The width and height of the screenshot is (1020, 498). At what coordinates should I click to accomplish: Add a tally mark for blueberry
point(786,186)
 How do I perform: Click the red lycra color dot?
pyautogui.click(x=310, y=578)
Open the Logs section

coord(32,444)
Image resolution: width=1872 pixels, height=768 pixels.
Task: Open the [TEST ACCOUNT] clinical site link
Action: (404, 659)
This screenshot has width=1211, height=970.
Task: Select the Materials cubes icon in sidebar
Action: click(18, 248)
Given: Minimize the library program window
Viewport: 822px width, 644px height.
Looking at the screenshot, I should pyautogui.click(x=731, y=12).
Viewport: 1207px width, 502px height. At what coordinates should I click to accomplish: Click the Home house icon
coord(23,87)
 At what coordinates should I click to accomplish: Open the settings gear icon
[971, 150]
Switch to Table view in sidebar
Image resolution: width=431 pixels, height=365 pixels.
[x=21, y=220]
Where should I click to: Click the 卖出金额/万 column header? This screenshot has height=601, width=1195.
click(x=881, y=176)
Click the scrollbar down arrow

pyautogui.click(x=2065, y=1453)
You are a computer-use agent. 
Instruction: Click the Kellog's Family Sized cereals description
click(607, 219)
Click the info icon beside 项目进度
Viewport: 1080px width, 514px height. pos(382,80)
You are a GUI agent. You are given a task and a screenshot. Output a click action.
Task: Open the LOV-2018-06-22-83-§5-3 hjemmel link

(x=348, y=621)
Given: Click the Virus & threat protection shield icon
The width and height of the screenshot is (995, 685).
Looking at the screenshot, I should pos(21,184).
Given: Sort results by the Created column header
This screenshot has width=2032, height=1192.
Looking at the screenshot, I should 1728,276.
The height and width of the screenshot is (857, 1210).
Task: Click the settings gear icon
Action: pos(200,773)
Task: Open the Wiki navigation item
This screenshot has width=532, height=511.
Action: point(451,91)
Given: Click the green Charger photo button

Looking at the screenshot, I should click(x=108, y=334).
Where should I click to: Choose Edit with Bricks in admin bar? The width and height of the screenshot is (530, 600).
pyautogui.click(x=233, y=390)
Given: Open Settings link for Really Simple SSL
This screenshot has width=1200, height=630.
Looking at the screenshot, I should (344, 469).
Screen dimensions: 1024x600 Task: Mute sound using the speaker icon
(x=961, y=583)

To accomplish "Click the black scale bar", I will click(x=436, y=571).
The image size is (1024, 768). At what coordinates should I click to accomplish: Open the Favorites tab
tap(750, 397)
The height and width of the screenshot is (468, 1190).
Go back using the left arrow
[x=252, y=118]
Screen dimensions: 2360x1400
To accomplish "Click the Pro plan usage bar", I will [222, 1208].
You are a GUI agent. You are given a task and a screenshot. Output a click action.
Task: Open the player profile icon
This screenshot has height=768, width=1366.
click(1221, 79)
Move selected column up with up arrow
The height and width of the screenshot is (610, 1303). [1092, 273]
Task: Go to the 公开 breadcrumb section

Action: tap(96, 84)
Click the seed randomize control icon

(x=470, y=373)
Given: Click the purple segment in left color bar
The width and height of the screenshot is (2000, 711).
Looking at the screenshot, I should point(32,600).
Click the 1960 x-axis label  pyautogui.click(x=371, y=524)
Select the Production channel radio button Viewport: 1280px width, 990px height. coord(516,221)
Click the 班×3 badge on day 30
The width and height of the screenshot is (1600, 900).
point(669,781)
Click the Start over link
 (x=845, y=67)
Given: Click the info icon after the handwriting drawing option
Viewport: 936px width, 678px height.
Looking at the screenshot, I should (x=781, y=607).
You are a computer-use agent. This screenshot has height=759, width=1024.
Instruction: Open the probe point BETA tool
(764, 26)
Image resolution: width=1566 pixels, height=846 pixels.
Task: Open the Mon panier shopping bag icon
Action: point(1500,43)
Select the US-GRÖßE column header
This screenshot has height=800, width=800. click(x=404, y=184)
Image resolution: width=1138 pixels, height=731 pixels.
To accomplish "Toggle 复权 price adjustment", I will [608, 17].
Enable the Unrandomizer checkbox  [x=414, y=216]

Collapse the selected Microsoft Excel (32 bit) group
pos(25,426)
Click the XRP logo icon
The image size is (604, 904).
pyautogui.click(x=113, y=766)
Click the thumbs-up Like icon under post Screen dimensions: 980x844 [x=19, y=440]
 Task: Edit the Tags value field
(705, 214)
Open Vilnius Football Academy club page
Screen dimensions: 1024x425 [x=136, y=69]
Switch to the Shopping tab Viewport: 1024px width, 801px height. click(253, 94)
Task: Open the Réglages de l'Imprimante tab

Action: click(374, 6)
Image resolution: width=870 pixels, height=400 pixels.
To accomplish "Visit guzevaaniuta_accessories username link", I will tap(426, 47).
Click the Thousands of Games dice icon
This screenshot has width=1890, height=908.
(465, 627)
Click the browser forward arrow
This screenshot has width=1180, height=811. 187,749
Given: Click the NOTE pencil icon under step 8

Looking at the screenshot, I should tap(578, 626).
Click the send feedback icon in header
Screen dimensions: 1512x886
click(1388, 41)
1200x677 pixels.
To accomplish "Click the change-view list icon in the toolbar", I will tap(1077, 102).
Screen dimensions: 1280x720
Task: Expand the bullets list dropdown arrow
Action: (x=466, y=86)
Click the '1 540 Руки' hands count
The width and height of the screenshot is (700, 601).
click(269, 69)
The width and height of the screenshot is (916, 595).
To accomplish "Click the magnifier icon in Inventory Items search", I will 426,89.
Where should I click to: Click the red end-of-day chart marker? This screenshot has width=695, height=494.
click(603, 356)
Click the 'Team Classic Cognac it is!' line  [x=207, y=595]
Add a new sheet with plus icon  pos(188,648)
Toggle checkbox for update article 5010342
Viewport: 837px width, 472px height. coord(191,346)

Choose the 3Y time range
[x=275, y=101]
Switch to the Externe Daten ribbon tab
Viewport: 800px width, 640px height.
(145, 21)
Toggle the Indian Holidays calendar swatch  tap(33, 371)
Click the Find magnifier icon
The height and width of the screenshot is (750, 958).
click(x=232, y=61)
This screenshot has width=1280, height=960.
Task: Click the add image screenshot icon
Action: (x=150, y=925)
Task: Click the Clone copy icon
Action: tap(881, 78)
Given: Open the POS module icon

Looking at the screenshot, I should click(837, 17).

## Exercise requirements
All of the data above is to be transcribed without alteration.

## Result for this exercise
The width and height of the screenshot is (1020, 498). At what coordinates should I click to accomplish: Add a tally mark for blueberry
point(786,186)
 How do I perform: Click the red lycra color dot?
pyautogui.click(x=310, y=578)
Open the Logs section

coord(32,444)
Image resolution: width=1872 pixels, height=768 pixels.
Task: Open the [TEST ACCOUNT] clinical site link
Action: (404, 659)
This screenshot has width=1211, height=970.
Task: Select the Materials cubes icon in sidebar
Action: click(18, 248)
Given: Minimize the library program window
Viewport: 822px width, 644px height.
Looking at the screenshot, I should pyautogui.click(x=731, y=12).
Viewport: 1207px width, 502px height. At what coordinates should I click to accomplish: Click the Home house icon
coord(23,87)
 At what coordinates should I click to accomplish: Open the settings gear icon
[971, 150]
Switch to Table view in sidebar
Image resolution: width=431 pixels, height=365 pixels.
[x=21, y=220]
Where should I click to: Click the 卖出金额/万 column header? This screenshot has height=601, width=1195.
click(x=881, y=176)
Click the scrollbar down arrow

pyautogui.click(x=2065, y=1453)
You are a computer-use agent. 
Instruction: Click the Kellog's Family Sized cereals description
click(607, 219)
Click the info icon beside 项目进度
Viewport: 1080px width, 514px height. pos(382,80)
You are a GUI agent. You are given a task and a screenshot. Output a click action.
Task: Open the LOV-2018-06-22-83-§5-3 hjemmel link

(x=348, y=621)
Given: Click the Virus & threat protection shield icon
The width and height of the screenshot is (995, 685).
Looking at the screenshot, I should pos(21,184).
Given: Sort results by the Created column header
This screenshot has width=2032, height=1192.
Looking at the screenshot, I should 1728,276.
The height and width of the screenshot is (857, 1210).
Task: Click the settings gear icon
Action: pos(200,773)
Task: Open the Wiki navigation item
This screenshot has width=532, height=511.
Action: point(451,91)
Given: Click the green Charger photo button

Looking at the screenshot, I should click(x=108, y=334).
Where should I click to: Choose Edit with Bricks in admin bar? The width and height of the screenshot is (530, 600).
pyautogui.click(x=233, y=390)
Given: Open Settings link for Really Simple SSL
This screenshot has width=1200, height=630.
Looking at the screenshot, I should (344, 469).
Screen dimensions: 1024x600 Task: Mute sound using the speaker icon
(x=961, y=583)

To accomplish "Click the black scale bar", I will click(x=436, y=571).
The image size is (1024, 768). At what coordinates should I click to accomplish: Open the Favorites tab
tap(750, 397)
The height and width of the screenshot is (468, 1190).
Go back using the left arrow
[x=252, y=118]
Screen dimensions: 2360x1400
To accomplish "Click the Pro plan usage bar", I will [222, 1208].
You are a GUI agent. You are given a task and a screenshot. Output a click action.
Task: Open the player profile icon
This screenshot has height=768, width=1366.
click(1221, 79)
Move selected column up with up arrow
The height and width of the screenshot is (610, 1303). [1092, 273]
Task: Go to the 公开 breadcrumb section

Action: tap(96, 84)
Click the seed randomize control icon

(x=470, y=373)
Given: Click the purple segment in left color bar
The width and height of the screenshot is (2000, 711).
Looking at the screenshot, I should point(32,600).
Click the 1960 x-axis label  pyautogui.click(x=371, y=524)
Select the Production channel radio button Viewport: 1280px width, 990px height. coord(516,221)
Click the 班×3 badge on day 30
The width and height of the screenshot is (1600, 900).
point(669,781)
Click the Start over link
 (x=845, y=67)
Given: Click the info icon after the handwriting drawing option
Viewport: 936px width, 678px height.
Looking at the screenshot, I should (x=781, y=607).
You are a computer-use agent. This screenshot has height=759, width=1024.
Instruction: Open the probe point BETA tool
(764, 26)
Image resolution: width=1566 pixels, height=846 pixels.
Task: Open the Mon panier shopping bag icon
Action: point(1500,43)
Select the US-GRÖßE column header
This screenshot has height=800, width=800. click(x=404, y=184)
Image resolution: width=1138 pixels, height=731 pixels.
To accomplish "Toggle 复权 price adjustment", I will [608, 17].
Enable the Unrandomizer checkbox  [x=414, y=216]

Collapse the selected Microsoft Excel (32 bit) group
pos(25,426)
Click the XRP logo icon
The image size is (604, 904).
pyautogui.click(x=113, y=766)
Click the thumbs-up Like icon under post Screen dimensions: 980x844 [x=19, y=440]
 Task: Edit the Tags value field
(705, 214)
Open Vilnius Football Academy club page
Screen dimensions: 1024x425 [x=136, y=69]
Switch to the Shopping tab Viewport: 1024px width, 801px height. click(253, 94)
Task: Open the Réglages de l'Imprimante tab

Action: click(374, 6)
Image resolution: width=870 pixels, height=400 pixels.
To accomplish "Visit guzevaaniuta_accessories username link", I will tap(426, 47).
Click the Thousands of Games dice icon
This screenshot has width=1890, height=908.
(465, 627)
Click the browser forward arrow
This screenshot has width=1180, height=811. 187,749
Given: Click the NOTE pencil icon under step 8

Looking at the screenshot, I should tap(578, 626).
Click the send feedback icon in header
Screen dimensions: 1512x886
click(1388, 41)
1200x677 pixels.
To accomplish "Click the change-view list icon in the toolbar", I will tap(1077, 102).
Screen dimensions: 1280x720
Task: Expand the bullets list dropdown arrow
Action: (x=466, y=86)
Click the '1 540 Руки' hands count
The width and height of the screenshot is (700, 601).
click(269, 69)
The width and height of the screenshot is (916, 595).
To accomplish "Click the magnifier icon in Inventory Items search", I will 426,89.
Where should I click to: Click the red end-of-day chart marker? This screenshot has width=695, height=494.
click(603, 356)
Click the 'Team Classic Cognac it is!' line  [x=207, y=595]
Add a new sheet with plus icon  pos(188,648)
Toggle checkbox for update article 5010342
Viewport: 837px width, 472px height. coord(191,346)

Choose the 3Y time range
[x=275, y=101]
Switch to the Externe Daten ribbon tab
Viewport: 800px width, 640px height.
(145, 21)
Toggle the Indian Holidays calendar swatch  tap(33, 371)
Click the Find magnifier icon
The height and width of the screenshot is (750, 958).
click(x=232, y=61)
This screenshot has width=1280, height=960.
Task: Click the add image screenshot icon
Action: (x=150, y=925)
Task: Click the Clone copy icon
Action: tap(881, 78)
Given: Open the POS module icon

Looking at the screenshot, I should click(837, 17).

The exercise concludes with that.